TEXTO FORNECIDO:

....

Das barreiras etárias à reforma de Peter Pan

Dimensão analítica: Família, Envelhecimento e Ciclos de Vida

Título do artigo: Das barreiras etárias à reforma de Peter Pan

Autor: Victor Terças Rodrigues

Filiação institucional: Demógrafo/Sociológo, CICS (Centro de Investigação em Ciências Sociais)

E-mail: vrodrigues@ics.uminho.pt

Palavras-chave: Envelhecimento, idadismo, Gerações.

Frequentemente, em Ciências Sociais, procura-se caracterizar populações através de múltiplos apanágios entendidos como varáveis sociodemográficas possivelmente identificáveis e relacionáveis. O sexo, o local de residência, o rendimento, a dimensão e composição do agregado familiar, por exemplo, são variáveis categorizadoras fundamentais. A idade é mais uma que deveria usar um plural para não afunilar um conceito demasiadamente (des)construído em bases calendarizadas (em Ciências Sociais e mais particularmente em Demografia, o calendário corresponde à idade em que se conhece um determinado fenómeno e é uma referência dinâmica que se altera em função de transformações societais). De forma rotineira, pensa-se que a idade se inicia com uma data de nascimento devidamente registada e documentada. A partir daí, julga-se que uma sucessão de medições cronológicas identifica esta variável socialmente classificadora. É claro que esta medida numérica corresponde a anos de vida contabilizados em aniversários (anos completos). Neste texto, pretende-se refletir sobre a noção de idade considerando várias dimensões e o seu uso em trabalhos científicos.

1-    A construção social da idade

A idade necessita de ser entendida de uma forma mais holística que a liberte do carcão numérico. Longe de pretender uma abordagem filosófica sobre esta variável imensuravelmente cristalizada, pretende-se avisar para certas conceções do que é envelhecer. A idade é, por além de um dado cronológico, uma realidade biológica. Comportamentos patogénicos associados a certas sociopatias, por exemplo, podem conferir a indivíduos com a mesma idade cronológica diferentes estados de saúde e deperecimento do organismo. Sendo assim, verifica-se de forma dominante a procura por parte de muitos de técnicas que permitem parecer etariamente mais jovem dada a leitura que os outros podem fazer de sinais corporais visíveis. Esta procura de um rejuvenescimento aparente resulta por vezes em embaraçosas perguntas (p. ex. “Que idade é que me dás?”) ou situações desestabilizadoras (p. ex. “O teu namorado é cota”). Pois, a ideia da juventude eterna exteriorizada, presente no complexo de Peter Pan, vai muito além da dimensão biológica.

A idade é uma construção, claramente, social. Criam-se categorias sociais para grupos etários e imperfeitamente definidos. Somos velhos cada vez mais tarde pela alteração dos calendários (saída da escola, entrada em união, primeiro emprego, nascimento dos filhos, reforma, etc). Tendo em conta o aumento dos anos de vidas sem incapacidades físicas também temos tendência a adiar a representação do que é ser velho [1].

....

REGISTOS GUARDADOS:
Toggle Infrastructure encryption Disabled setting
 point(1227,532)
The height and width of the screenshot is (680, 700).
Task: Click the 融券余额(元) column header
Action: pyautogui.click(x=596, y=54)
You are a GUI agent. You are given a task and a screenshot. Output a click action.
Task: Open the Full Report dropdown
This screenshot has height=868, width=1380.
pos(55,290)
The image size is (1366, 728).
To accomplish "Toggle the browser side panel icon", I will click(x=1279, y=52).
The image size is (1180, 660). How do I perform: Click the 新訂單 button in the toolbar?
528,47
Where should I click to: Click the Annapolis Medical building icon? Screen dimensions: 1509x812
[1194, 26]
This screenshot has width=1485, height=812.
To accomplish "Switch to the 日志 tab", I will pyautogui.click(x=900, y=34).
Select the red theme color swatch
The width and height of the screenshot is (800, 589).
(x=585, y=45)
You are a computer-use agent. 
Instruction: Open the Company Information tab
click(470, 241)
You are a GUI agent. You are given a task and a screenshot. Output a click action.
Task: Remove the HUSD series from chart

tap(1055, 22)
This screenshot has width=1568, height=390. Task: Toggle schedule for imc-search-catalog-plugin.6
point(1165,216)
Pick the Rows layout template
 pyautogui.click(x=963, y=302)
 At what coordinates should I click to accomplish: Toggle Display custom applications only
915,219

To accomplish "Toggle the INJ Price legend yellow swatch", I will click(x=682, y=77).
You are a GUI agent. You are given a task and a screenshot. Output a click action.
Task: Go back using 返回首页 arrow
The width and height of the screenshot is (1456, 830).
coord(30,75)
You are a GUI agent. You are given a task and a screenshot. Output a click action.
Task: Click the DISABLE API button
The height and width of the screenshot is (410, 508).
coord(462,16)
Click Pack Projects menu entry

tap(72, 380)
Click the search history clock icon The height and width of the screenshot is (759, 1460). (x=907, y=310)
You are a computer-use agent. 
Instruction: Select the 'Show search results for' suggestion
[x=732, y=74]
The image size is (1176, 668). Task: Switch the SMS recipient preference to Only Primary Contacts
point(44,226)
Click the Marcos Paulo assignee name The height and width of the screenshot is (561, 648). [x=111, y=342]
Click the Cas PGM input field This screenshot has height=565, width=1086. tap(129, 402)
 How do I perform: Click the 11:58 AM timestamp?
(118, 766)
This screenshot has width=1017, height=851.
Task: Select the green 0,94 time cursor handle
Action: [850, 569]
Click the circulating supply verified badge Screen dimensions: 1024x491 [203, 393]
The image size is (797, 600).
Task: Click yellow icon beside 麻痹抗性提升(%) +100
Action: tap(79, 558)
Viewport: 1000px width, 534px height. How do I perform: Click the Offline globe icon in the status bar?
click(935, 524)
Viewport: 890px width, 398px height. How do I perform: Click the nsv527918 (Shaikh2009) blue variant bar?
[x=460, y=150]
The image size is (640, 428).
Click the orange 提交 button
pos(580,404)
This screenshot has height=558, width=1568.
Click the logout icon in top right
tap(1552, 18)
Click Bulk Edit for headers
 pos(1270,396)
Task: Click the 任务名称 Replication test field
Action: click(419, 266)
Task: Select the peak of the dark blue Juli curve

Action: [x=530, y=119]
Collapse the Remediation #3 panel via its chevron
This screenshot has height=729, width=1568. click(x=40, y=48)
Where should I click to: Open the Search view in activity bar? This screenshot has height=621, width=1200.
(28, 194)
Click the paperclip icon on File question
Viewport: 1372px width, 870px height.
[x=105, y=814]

....

OBJETIVO A:
Enumere os acontecimentos que o texto sobre a construção social da idade apresenta entre parênteses como exemplos da alteração dos calendários.
OBJETIVO B:
Prossiga o texto sobre a construção social da idade a partir da última frase apresentada.
A listagem provém de uma fonte distinta da do texto.

RESPOSTA ESCRITA A:
Saída da escola, entrada em união, primeiro emprego, nascimento dos filhos e reforma.

RESPOSTA ESCRITA B:
Por exemplo, a nível europeu, os holandeses são os que consideram que a velhice começa mais tarde (70,4 anos), quando a média europeia é de 63,9. Os cipriotas acham que se deixa de ser jovem aos 50,8 anos quando a média europeia é de 41,8. No caso português, a juventude termina aos 36,8 anos e a velhice inicia-se aos 67,9 [2].

As alterações societais turvam outros conceitos como é o exemplo a adolescência. Os anglo-saxónicos congelaram esta noção numa aceção etária onde as idades em teen têm exclusividade. Socialmente, resumindo, corresponde a um período onde o indivíduo vivencia novas formas de socialização que o preparam para a vida adulta. Sendo assim, a adolescência deixa de ter significado etário. Basta pensar no conceito de Adulescents que a indústria cultural venera [3] ou até da geração ioió [4] para perceber que as balizas deste período estão socialmente condicionadas e não são somente uma questão de uma idade cronologicamente delimitada pelo mundo do trabalho.

Por estes e incontáveis outros motivos é que se deve tratar da questão da idade sem a limitar a barreirismos etários que correm o risco de estigmatizar legiões humanas.

2-    O velho é o outro

Em contextos onde a solidariedade está organicamente estruturada, os mais velhos parecem perder funções sociais e condenados a uma progressiva solidão[i]. Por exemplo, voltando à autopercepção etária da velhice, verifica-se que quanto mais velho se é mais se considera que a velhice surge mais tarde. Os europeus com 15-24 anos julgam se começa a ser velho aos 59,1 e os inquiridos com 55 e mais anos adiam essa percepção para os 67,1 anos. A mesma tendência se verifica na autopercepção do fim da juventude. [2] Abusivamente procura-se catalogar os indivíduos segundo fronteiras etárias que frequentemente resultam num idadismo estigmatizador e desatualizado.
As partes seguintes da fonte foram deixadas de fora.